*** Begin section ***

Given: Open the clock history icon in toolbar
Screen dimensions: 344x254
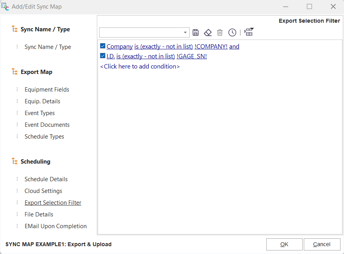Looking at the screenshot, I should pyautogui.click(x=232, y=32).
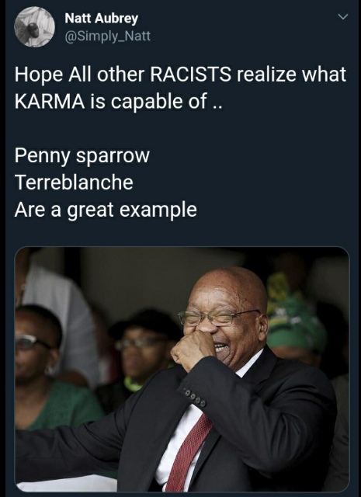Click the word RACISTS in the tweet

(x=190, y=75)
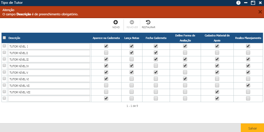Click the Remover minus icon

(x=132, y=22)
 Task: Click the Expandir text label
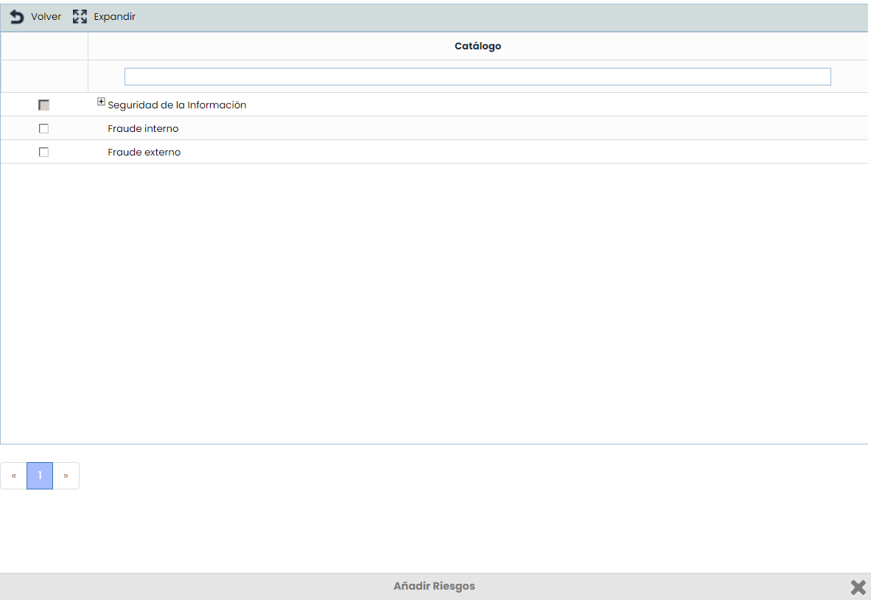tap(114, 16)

*** End section ***
*** Begin section ***

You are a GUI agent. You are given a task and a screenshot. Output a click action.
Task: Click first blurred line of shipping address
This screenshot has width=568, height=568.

*** End section ***

• Problem details:
In the listing above, find the line holding "Task: Click first" and the line holding "This screenshot has width=568, height=568.", then output those two lines and every line between them exactly.

• Task result:
Task: Click first blurred line of shipping address
This screenshot has width=568, height=568.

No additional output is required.